── Dataset entries

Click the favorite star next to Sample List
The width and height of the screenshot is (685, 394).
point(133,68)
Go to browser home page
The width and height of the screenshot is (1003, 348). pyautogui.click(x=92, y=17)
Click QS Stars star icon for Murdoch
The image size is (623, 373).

────
── Dataset entries

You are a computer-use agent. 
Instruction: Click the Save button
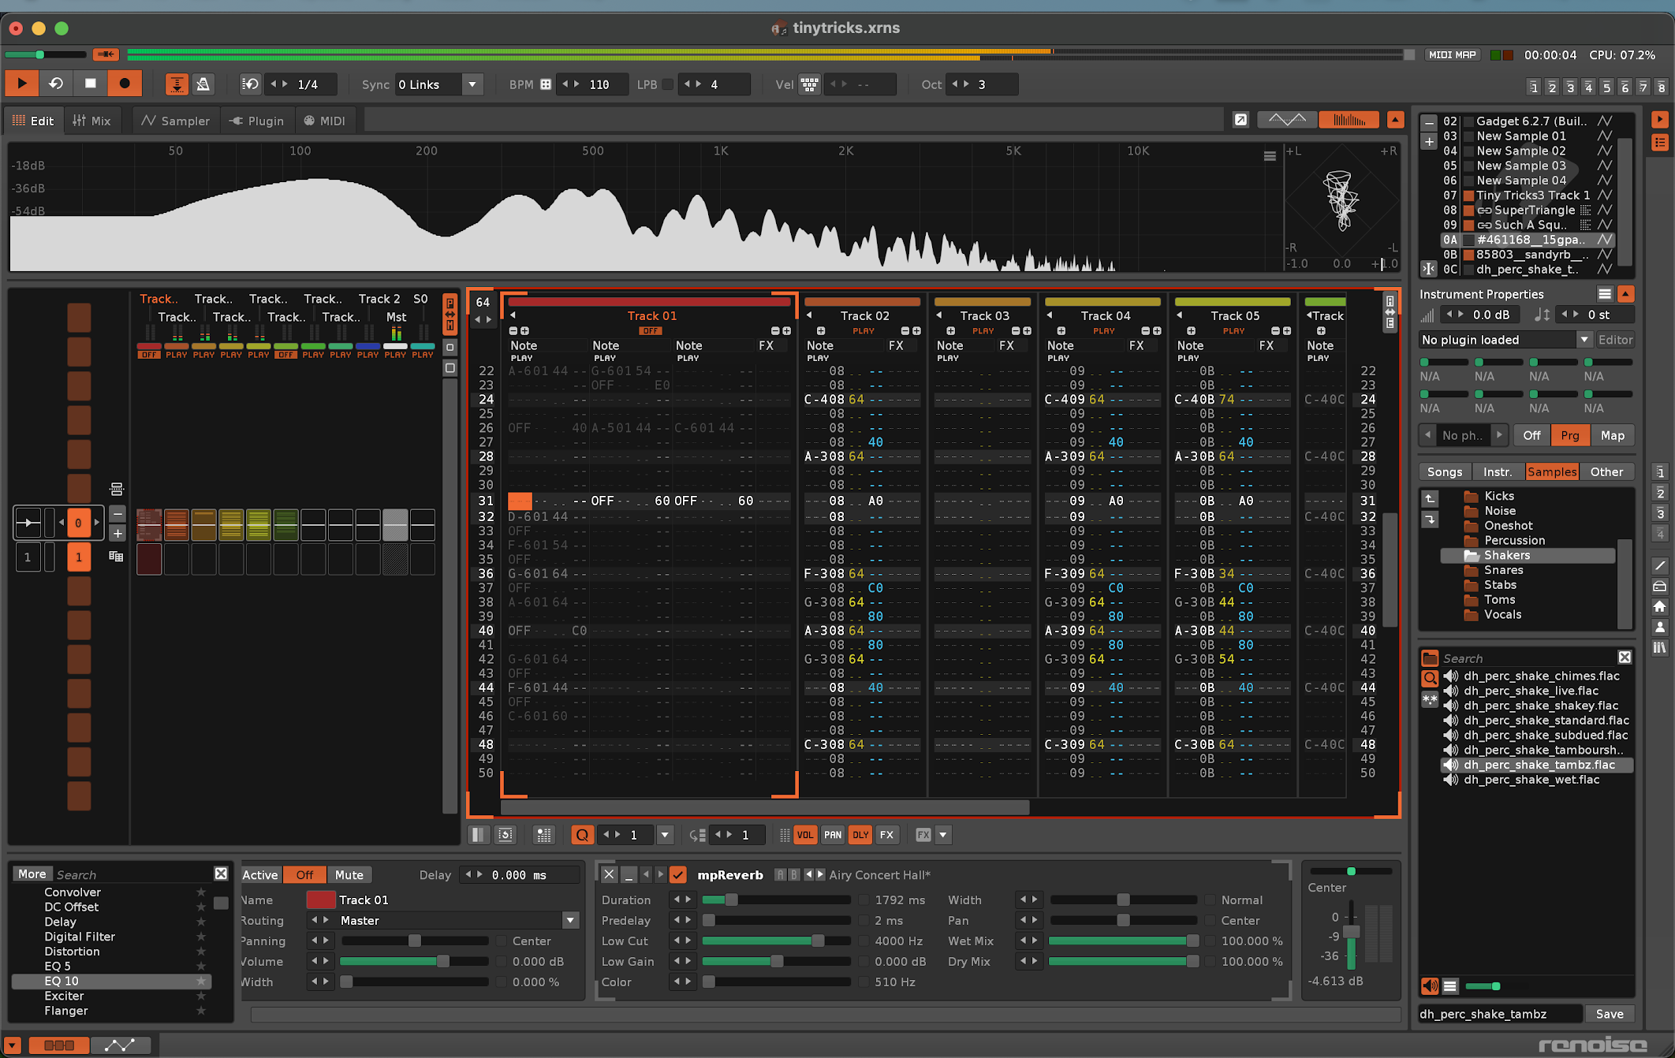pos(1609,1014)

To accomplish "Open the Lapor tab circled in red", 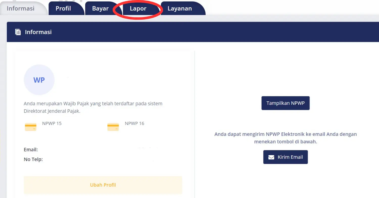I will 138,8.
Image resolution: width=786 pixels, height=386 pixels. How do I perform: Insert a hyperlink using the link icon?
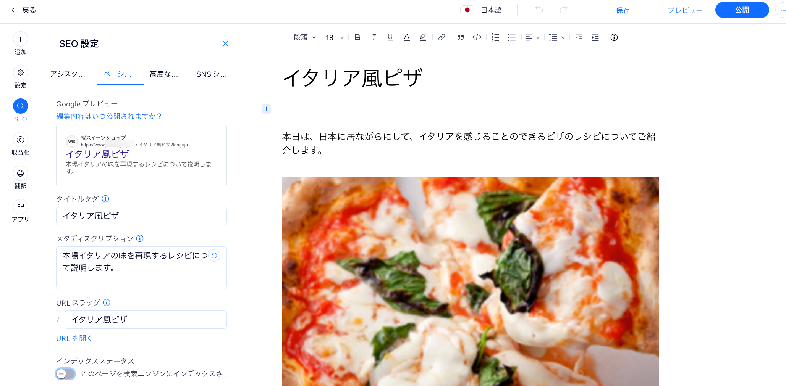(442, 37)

────

Task requirements -
Rewrite the rows starting with the line containing "Click the favorite star next to Sample List" and going on through the line containing "The image size is (623, 373)." as a JSON list of strings, one string per line, with blank lines omitted.

Exercise answer -
[
  "Click the favorite star next to Sample List",
  "The width and height of the screenshot is (685, 394).",
  "point(133,68)",
  "Go to browser home page",
  "The width and height of the screenshot is (1003, 348). pyautogui.click(x=92, y=17)",
  "Click QS Stars star icon for Murdoch",
  "The image size is (623, 373)."
]